L’INTERPRETATION DE TESTS STATISTIQUES

 

Albert FRANK

 

PREMIERE PARTIE

 

            Dans ce qui suit, nous admettons l’hypothèse suivante : si un test dichotomique a une fiabilité f, la probabilité pour qu’il donne un résultat erroné est 1-f.

 

            La question suivante se pose : en dessous de quelle fiabilité un test indique-t-il un résultat dont la probabilité d’être correcte est inférieure à 0,5 ?

 

            Soit P la taille de la population, a la probabilité (connue) pour qu’un individu de cette population ait une certaine propriété K, et f la fiabilité du test. Le nombre d’individus K  détectés par le test est afP. Le nombre d’individus non-K détectés (à tort) est (1-a)(1-f)P. La probabilité pour qu’un individu détecté par le test soit un K individu vaut 0,5 si

afP=(1-a)(1-f)P, c’est-à-dire si f=1-a. Ainsi, dès que f£a, le test n’a plus aucun sens.
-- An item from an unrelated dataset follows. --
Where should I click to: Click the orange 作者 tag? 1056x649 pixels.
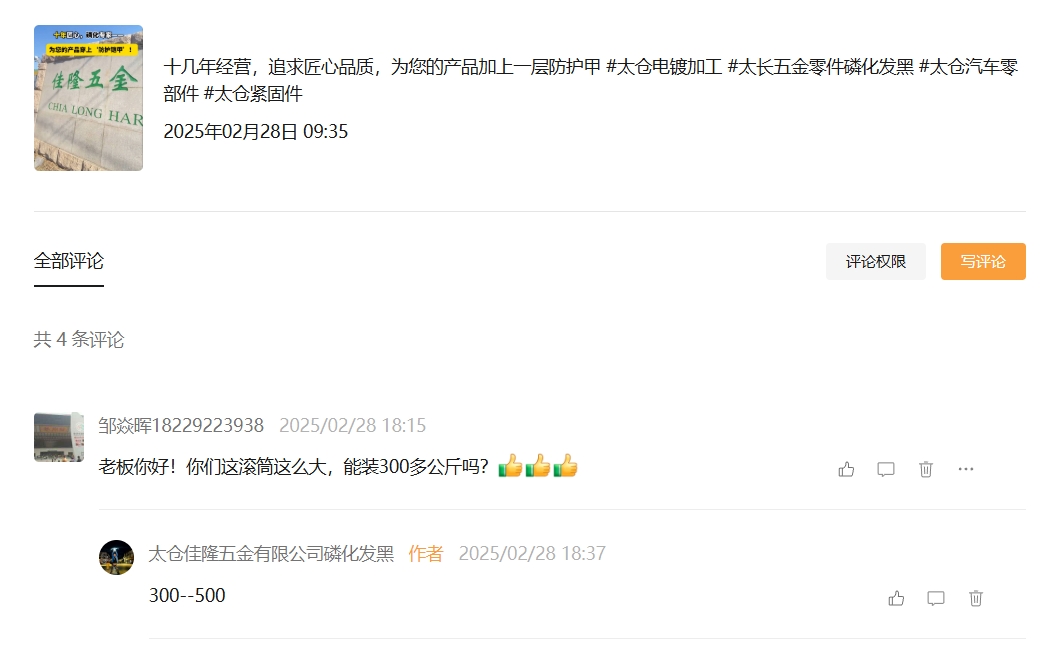pos(426,553)
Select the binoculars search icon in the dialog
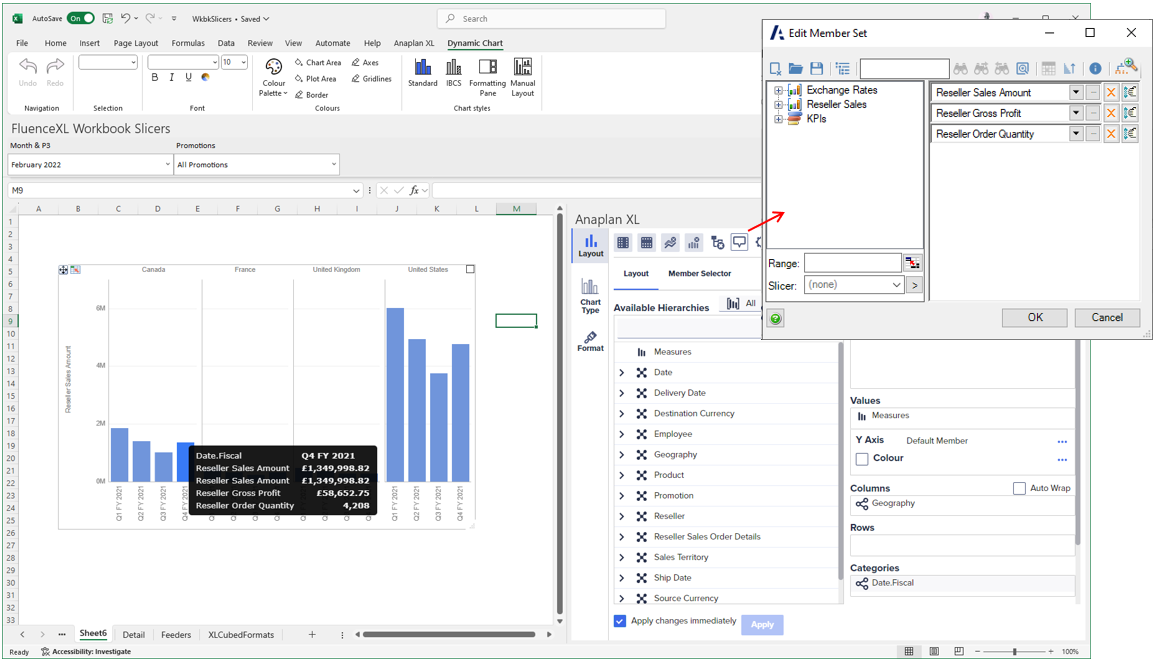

Un test devra être d’autant plus fiable que ce qu’il cherche à détecter est rare.

 

Dans la pratique, cet aspect simple est bien souvent négligé.

 

Prenons l’exemple suivant : l’alcool test. Nous admettrons comme hypothèse qu’un conducteur sur 100 est à  « 0.8 ou plus » (norme européenne de faute grave). Dans le tableau qui suit, examinons pour diverses fiabilités du test la probabilité pour qu’un individu révélé positif le soit réellement. Nous travaillons sur une population de 100000 individus, dont 1000 seront supposés « à 0.8 ou plus ».

 

Fiabilité du test

Nb. « 0.8 détectés »

Nb. « non 0.8 »

détectés

Proba « le détecté est à 0.8 »

.999

999

99

0,91

.99

990

990

0,5

.95

950

4950

0,16

.9

900

9900

0,08

.8

800

19800

0,04

 

            Nous imaginons les dangers de mauvaises interprétations de tests, par exemple dans le domaine médical.

 

DEUXIEME PARTIE

 

Dans la première partie, nous avons admis l'hypothèse suivante: si un test dichotomique a une fiabilité f, la probabilité pour qu’il donne un résultat erroné est 1-f.

 

Essayons maintenant de voir ce qui se passe si nous n'admettons pas cette hypothèse.

 

Appelons P le nombre d'éléments dans la population, a la probabilité (connue) pour un élément de cette population d’avoir la propriété K , f1 la probabilité pour qu'un K-Element soit détecté comme un K-Element, et f2 la probabilité pour qu'un non-K-élément ne soit pas détecté erronément par le test. Dans les cas pratiques, nous avons f1 < f2.

 

Le nombre de K-Elements détectés par le test est égal à  a.f1.P. Le nombre de non-K-éléments  détectés incorrectement est égal à (1-a).(1-f2).P. La probabilité pour qu'un élément détecté par le test soit un K-Element sera de 0,5 si a.f1.P = (1-a).(1-f2).P. Ceci équivalent à

f 2 = 1 + af1/(a -1). (*)

 

Le test n’a plus de sens si f2 < 1 + af1/(a-1).

 

La quantité a/(a-1) est habituellement très petite (Pour a = .01, ce rapport devient -1/99 et la condition (*) devient f2 = 1-f1/99)

 

Pour a = 0.01 et toute valeur raisonnable de f1 entre 0.8 et 0.999, l'épreuve n’aura aucun sens si f2 < 0.99 !!

 

Cela peut être montré facilement avec l'exemple suivant: Dans une population de 100,000 éléments, prenons a = 0.01. Donc 1000 éléments seront réellement K-Elements. Si f2 < 0.99, plus qu'un pour cent des non-K-éléments  (ce qui est plus que 990) seront détectés incorrectement comme K-Elements. Et même si f1 avait la valeur 1 (tout les K-Elements sont détectés), bien que nous ayons encore les 1000 détections correctes, nous aurions aussi plus que 990 détections incorrectes.